Legermuseum
The Koninklijk Nederlands Legermuseum (Royal Dutch Army Museum) is the former national museum of the Dutch Army. Until 2013, it was located in the Armamentarium in Delft. In 2013 it was merged with the Militaire Luchtvaartmuseum (Military Aviation Museum), based on the former airbase at Soesterberg, where the new merged museum (Militaire Luchtvaart Museum) is based and where its new stores were opened on 13 May 2009 by Jeroen Sikkel, Secretary General for Defence.

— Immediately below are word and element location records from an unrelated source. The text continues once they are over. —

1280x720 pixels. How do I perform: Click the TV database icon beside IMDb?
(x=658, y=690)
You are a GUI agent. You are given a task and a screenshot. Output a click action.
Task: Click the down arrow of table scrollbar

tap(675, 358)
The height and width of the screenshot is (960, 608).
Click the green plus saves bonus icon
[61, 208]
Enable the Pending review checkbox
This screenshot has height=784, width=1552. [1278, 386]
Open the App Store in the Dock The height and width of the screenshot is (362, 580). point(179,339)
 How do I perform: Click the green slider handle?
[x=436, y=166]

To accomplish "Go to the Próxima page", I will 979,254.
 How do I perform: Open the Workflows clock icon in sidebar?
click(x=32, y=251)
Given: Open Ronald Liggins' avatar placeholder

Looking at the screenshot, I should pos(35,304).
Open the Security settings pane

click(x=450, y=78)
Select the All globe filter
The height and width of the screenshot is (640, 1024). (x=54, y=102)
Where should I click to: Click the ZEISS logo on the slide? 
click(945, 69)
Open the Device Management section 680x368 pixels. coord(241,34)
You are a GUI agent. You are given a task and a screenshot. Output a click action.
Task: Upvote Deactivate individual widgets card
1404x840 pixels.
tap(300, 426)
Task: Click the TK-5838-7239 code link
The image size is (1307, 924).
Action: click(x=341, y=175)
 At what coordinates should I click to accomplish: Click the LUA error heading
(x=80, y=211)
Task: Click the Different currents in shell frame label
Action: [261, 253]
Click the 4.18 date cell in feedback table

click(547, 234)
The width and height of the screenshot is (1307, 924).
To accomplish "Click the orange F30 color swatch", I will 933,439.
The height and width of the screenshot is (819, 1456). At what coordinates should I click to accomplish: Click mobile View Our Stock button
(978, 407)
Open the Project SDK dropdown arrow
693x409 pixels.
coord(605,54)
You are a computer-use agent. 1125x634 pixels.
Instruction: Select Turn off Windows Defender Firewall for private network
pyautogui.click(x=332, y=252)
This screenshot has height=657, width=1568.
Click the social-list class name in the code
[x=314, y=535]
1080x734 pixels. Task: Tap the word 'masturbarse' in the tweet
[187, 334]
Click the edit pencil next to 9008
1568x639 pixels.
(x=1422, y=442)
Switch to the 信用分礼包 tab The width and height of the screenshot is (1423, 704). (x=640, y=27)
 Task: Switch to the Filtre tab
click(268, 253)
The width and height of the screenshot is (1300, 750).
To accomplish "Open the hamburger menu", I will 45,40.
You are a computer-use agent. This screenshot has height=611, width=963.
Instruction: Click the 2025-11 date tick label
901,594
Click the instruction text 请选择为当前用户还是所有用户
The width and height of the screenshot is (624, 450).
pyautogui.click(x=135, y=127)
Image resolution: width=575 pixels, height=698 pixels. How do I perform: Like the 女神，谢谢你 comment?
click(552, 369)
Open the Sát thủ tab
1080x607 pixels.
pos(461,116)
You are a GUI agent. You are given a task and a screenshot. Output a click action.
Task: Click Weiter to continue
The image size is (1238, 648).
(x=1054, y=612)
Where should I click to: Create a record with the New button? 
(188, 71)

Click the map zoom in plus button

- Not to be confused with the Koninklijk Legermuseum/Musée Royal de l'Armée in Brussels.
History
It originated in the private collection of Frederic Adolph Hoefer, who bought Doorwerth Castle to display it to the public. It was opened there on 5 August 1913 as the Nederlandsch Artillerie Museum (Dutch Artillery Museum) by Prince Henry. The Minister of War later renamed that museum the Dutch Army Museum Foundation (of which Hoefer remained chairman until his death). Shortly after the outbreak of World War II it was decided to move the museum from Doorwerth Castle to the Pesthuis in Leiden (the latter was then being rented by the Ministry of War from the Ministry of Justice), but the war delayed the restoration work and the museum only opened in its new location in 1956.
In 1959 the Foundation was also given the Armamentarium in Delft, with the minister of Defence opening a display there in 1986 in the presence of Prince Bernhard. The museum was given its royal prefix in 1973. The museum as a whole was opened on its new Delft premises in 1989 by Beatrix of the Netherlands.
Since 2014, part of the building is temporarily used by Delft University of Technology.[1]
References
- Vollebregt, Bas (18 April 2014). "Tentamens in de binnenstad". www.stipdelft.nl (in Dutch). Retrieved 16 June 2020.